Task details:
Could you write out the line containing "Visit Full Marketplace (109, 1483)" and all the lines below it in the data, exactly, through the final one and nothing else?
-- Data records follows --
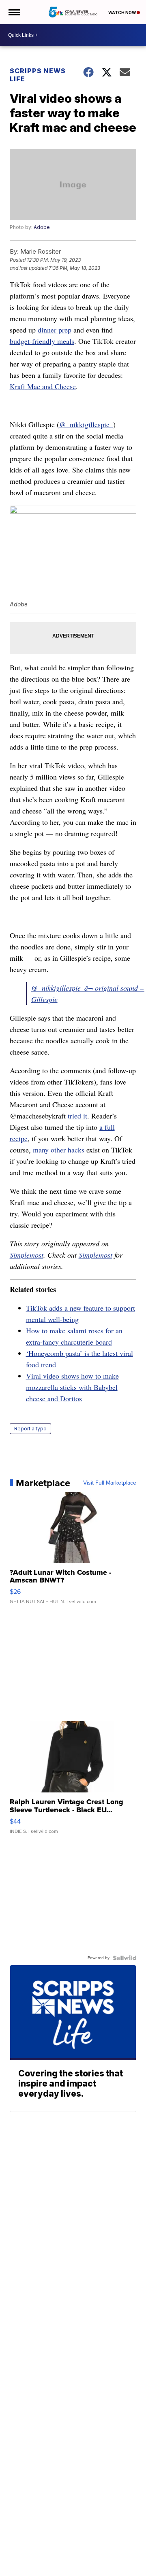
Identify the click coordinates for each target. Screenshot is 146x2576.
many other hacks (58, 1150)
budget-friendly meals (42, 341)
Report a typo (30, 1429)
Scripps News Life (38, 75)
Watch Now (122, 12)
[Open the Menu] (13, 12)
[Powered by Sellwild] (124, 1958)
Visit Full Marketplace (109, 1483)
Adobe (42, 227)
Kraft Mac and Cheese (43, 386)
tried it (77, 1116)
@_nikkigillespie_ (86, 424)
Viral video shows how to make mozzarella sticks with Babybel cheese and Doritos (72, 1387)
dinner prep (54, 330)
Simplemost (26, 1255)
-- Data records concluded --
Answer to this problem:
Visit Full Marketplace (109, 1483)
Adobe (42, 227)
Kraft Mac and Cheese (43, 386)
tried it (77, 1116)
@_nikkigillespie_ (86, 424)
Viral video shows how to make mozzarella sticks with Babybel cheese and Doritos (72, 1387)
dinner prep (54, 330)
Simplemost (26, 1255)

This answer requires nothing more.